> _What you will do_:
Change every "screenshot" to "image" in the items from the start up to and including the line that contains "will pyautogui.click(x=510, y=46).", and give only those lines again with nothing else altered.

> _Record excerpts_:
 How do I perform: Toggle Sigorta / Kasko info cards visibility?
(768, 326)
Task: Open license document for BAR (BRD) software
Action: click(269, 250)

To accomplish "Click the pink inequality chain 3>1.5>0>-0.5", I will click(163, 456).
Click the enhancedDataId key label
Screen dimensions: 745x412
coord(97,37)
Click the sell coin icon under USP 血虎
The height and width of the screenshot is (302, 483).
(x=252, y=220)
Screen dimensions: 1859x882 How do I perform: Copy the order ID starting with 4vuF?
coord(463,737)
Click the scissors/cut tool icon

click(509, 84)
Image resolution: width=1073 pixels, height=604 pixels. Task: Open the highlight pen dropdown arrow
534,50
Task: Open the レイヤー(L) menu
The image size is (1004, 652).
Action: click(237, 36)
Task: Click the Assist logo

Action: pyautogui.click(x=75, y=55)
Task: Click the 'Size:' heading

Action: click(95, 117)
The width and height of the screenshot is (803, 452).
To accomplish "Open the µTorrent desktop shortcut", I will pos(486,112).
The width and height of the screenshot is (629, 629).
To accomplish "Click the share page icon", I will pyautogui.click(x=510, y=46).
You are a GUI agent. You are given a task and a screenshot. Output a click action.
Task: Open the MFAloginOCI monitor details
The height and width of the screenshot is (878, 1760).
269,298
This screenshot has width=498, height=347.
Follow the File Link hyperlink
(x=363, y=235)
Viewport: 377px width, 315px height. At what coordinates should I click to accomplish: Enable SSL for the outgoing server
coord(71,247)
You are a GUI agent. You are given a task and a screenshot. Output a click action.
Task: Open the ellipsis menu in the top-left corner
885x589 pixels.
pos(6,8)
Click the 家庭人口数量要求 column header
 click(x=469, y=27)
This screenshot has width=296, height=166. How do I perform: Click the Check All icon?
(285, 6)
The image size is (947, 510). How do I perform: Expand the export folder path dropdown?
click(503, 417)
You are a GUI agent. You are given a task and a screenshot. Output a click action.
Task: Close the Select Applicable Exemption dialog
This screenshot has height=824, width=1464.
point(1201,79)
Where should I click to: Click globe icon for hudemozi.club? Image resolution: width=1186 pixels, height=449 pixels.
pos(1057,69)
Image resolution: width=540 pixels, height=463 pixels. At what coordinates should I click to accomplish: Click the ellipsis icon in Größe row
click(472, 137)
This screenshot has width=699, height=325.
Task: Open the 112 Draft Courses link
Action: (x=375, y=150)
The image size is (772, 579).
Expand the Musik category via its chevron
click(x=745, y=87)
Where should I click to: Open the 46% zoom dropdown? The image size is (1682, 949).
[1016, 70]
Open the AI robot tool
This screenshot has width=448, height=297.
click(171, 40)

> _Complete response_:
 How do I perform: Toggle Sigorta / Kasko info cards visibility?
(768, 326)
Task: Open license document for BAR (BRD) software
Action: click(269, 250)

To accomplish "Click the pink inequality chain 3>1.5>0>-0.5", I will click(163, 456).
Click the enhancedDataId key label
Screen dimensions: 745x412
coord(97,37)
Click the sell coin icon under USP 血虎
The height and width of the image is (302, 483).
(x=252, y=220)
Screen dimensions: 1859x882 How do I perform: Copy the order ID starting with 4vuF?
coord(463,737)
Click the scissors/cut tool icon

click(509, 84)
Image resolution: width=1073 pixels, height=604 pixels. Task: Open the highlight pen dropdown arrow
534,50
Task: Open the レイヤー(L) menu
The image size is (1004, 652).
Action: click(237, 36)
Task: Click the Assist logo

Action: pyautogui.click(x=75, y=55)
Task: Click the 'Size:' heading

Action: click(95, 117)
The width and height of the image is (803, 452).
To accomplish "Open the µTorrent desktop shortcut", I will pos(486,112).
The width and height of the image is (629, 629).
To accomplish "Click the share page icon", I will pyautogui.click(x=510, y=46).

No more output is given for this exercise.